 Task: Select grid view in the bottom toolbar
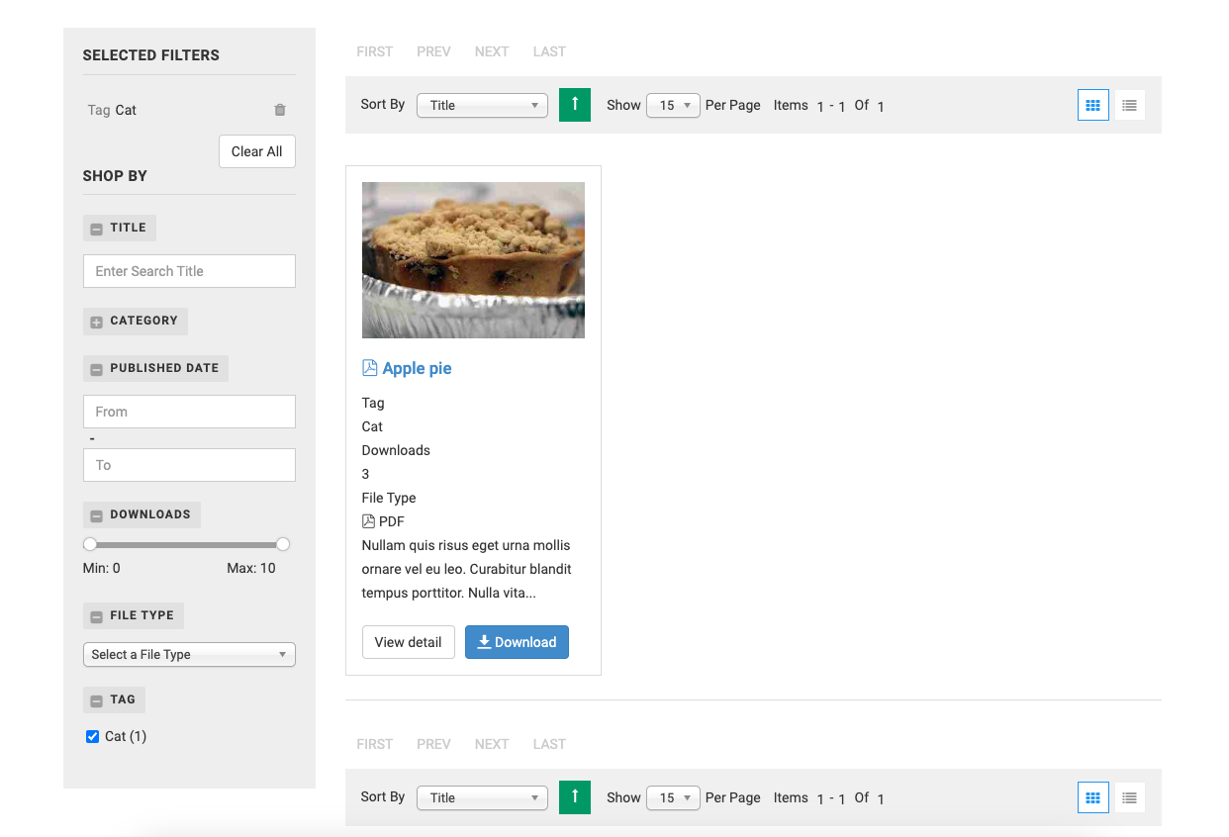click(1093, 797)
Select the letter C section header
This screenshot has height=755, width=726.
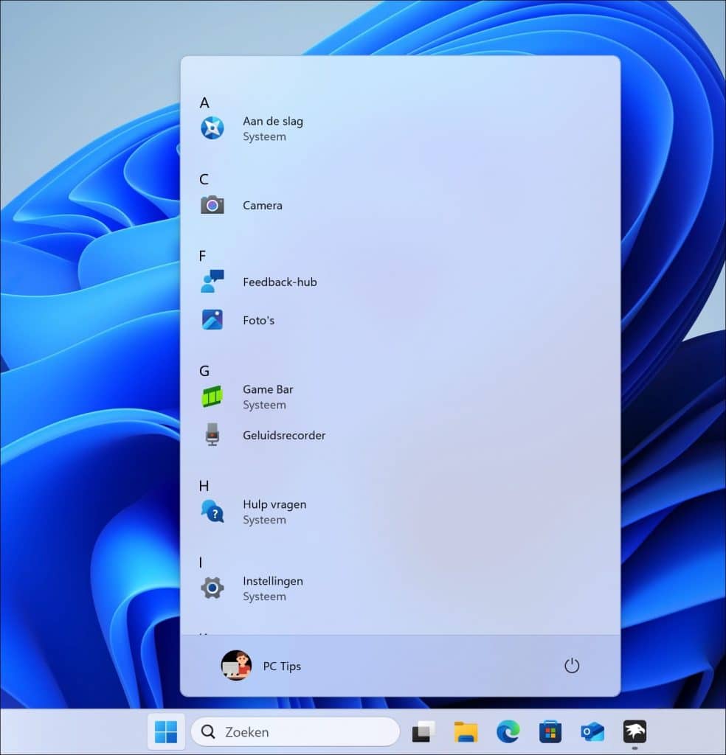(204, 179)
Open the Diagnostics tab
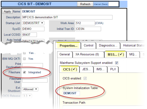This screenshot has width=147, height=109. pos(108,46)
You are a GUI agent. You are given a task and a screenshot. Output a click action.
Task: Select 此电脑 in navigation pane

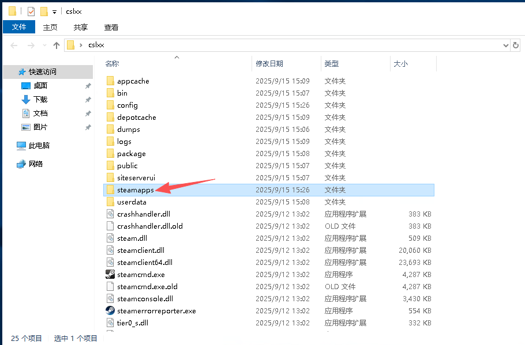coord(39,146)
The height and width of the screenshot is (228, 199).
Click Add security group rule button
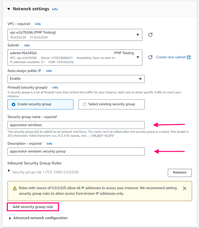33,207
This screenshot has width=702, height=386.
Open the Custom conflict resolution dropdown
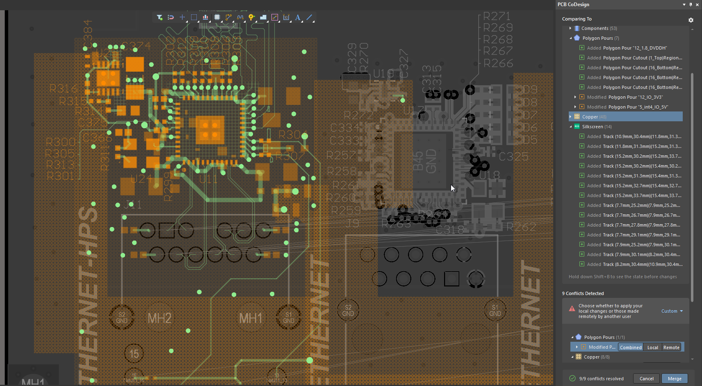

======

# Work to complete:
The copy runs from the line containing "Click Add security group rule button" through the last line of the material, both ends included. Reproduce those lines exactly and drop the pictures.

# Solution for this task:
Click Add security group rule button
33,207
This screenshot has width=702, height=386.
Open the Custom conflict resolution dropdown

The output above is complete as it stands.